Les lutteurs discutent durant l’entrainement, se donnent des conseils et font des signes lorsqu’ils sont mal retombés. Les mimiques (danses personnalisées, attitude de super-héro) sont maintes fois répétées. La gestion du souffle est également essentielle pour ne pas vaciller lors des spectacles.

« J’espère que tu as passé un bon moment Sébastien, s’exclame Lady Drago avec le sourire. La lucha libre me procure beaucoup d’adrénaline, surtout lorsque je me produits en public. D’ailleurs, c’est ce qui me motive d’aller de l’avant. » Je lui demande si elle est une technica ou une ruda. « Les deux, répond-t-elle avec le sourire. Tout va dépendre des besoins de l’arène. En ce moment je combats à l’Arena Tepito et l’Arena Lopez Mateos. Parfois avec des femmes, le plus souvent en mixte car mon entraineur m’a formé à cela. »

Justement, existe-t-il une différence entre les lutteurs et les lutteuses, en particulier dans ce pays à la réputation machiste ? « Non, pas selon moi. On suit le même parcours : on se fait connaitre dans des gymnases et dans des spectacles de rue avant d’attirer l’attention des plus grosses arènes. »

Et que pense-t-elle du mouvement féministe de plus en plus médiatisé dans le pays après une nouvelle vague de féminicides ? As-t-elle envie d’être l’une des porte-paroles de cette cause ? « Ce n’est pas pour moi ces questions-là. Je ne suis pas féministe », tranche-t-elle sans sourciller.

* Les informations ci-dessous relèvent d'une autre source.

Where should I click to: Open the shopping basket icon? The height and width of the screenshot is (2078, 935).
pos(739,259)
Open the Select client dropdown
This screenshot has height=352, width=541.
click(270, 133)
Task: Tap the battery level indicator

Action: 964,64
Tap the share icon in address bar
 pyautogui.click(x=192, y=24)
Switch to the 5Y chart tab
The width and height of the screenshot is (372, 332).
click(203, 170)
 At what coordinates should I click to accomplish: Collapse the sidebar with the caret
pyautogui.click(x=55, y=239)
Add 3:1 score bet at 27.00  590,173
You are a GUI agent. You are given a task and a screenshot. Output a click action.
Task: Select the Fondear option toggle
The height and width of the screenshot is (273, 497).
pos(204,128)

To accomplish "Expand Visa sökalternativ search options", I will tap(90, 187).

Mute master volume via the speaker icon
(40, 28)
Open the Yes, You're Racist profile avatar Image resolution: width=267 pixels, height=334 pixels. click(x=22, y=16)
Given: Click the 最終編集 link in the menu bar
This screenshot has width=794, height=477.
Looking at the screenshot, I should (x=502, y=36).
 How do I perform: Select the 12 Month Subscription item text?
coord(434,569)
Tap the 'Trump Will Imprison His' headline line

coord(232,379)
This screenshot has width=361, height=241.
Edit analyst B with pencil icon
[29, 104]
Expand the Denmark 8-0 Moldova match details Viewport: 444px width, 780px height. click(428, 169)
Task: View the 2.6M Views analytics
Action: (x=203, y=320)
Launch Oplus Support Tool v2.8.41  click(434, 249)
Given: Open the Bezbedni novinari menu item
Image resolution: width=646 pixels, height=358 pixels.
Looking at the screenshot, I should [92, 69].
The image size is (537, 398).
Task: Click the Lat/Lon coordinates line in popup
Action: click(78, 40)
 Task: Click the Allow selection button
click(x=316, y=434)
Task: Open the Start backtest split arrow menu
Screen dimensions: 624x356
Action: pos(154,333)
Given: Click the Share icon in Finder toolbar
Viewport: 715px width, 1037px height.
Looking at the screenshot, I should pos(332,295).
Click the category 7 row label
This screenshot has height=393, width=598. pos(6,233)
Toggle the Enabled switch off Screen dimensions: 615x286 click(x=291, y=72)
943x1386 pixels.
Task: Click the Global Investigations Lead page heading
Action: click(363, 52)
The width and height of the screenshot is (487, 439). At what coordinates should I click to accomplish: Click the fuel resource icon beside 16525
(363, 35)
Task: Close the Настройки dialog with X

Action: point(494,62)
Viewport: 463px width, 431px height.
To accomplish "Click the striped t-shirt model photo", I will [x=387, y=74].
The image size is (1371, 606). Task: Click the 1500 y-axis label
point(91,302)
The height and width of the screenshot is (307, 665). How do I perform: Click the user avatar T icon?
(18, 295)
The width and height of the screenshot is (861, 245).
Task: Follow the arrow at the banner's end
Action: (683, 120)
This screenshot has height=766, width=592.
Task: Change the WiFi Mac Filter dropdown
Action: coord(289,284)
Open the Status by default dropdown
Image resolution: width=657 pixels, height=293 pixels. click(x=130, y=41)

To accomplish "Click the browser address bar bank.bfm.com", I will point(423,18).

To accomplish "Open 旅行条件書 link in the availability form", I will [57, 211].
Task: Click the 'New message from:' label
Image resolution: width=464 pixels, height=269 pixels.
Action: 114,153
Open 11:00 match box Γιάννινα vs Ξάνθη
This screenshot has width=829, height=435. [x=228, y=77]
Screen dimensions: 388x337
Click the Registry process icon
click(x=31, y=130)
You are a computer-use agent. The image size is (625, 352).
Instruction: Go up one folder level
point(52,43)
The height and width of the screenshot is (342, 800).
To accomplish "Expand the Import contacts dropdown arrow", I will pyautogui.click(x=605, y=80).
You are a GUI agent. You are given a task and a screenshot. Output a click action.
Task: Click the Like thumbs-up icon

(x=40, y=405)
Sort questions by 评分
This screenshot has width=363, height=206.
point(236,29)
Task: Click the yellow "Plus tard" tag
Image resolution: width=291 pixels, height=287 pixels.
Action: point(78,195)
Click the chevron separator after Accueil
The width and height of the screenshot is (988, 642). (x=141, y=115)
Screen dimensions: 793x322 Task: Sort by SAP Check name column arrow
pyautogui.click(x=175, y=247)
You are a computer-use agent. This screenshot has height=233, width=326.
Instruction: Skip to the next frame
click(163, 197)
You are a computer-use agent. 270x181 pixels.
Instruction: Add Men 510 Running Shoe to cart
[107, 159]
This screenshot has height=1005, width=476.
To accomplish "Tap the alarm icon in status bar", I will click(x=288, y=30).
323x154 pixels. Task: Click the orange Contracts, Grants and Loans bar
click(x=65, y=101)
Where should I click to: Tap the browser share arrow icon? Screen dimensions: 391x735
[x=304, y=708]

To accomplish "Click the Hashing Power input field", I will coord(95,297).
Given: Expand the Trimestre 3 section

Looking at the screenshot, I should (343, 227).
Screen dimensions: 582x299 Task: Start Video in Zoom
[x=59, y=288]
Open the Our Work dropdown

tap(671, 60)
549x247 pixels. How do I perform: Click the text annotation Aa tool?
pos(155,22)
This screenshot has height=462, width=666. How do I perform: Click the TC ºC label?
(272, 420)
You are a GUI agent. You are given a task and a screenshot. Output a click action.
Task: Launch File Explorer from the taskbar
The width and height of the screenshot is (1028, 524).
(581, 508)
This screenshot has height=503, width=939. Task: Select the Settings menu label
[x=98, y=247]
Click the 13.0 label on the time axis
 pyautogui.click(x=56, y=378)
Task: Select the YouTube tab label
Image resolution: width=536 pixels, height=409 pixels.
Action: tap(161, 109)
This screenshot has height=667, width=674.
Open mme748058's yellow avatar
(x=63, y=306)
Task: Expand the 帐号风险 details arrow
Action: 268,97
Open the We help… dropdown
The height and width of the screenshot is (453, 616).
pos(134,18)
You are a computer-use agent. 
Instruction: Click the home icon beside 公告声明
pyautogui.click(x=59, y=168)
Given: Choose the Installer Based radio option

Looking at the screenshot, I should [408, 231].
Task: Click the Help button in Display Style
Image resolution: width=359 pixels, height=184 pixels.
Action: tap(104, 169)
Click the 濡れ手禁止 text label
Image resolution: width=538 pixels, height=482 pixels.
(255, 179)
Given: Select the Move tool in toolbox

Uppercut, fin de l’interview. Je regagne le centre de México. J’ai beau réfléchir à un potentiel article, difficile de trouver un angle original et décalé. Assister au combat de Lady Drago la semaine suivante m’aidera peut-être à y voir plus clair… Manque de chance, le spectacle est annulé. Ce projet tombe à l’eau, dommage. Je préfère me concentrer sur la suite de mon voyage.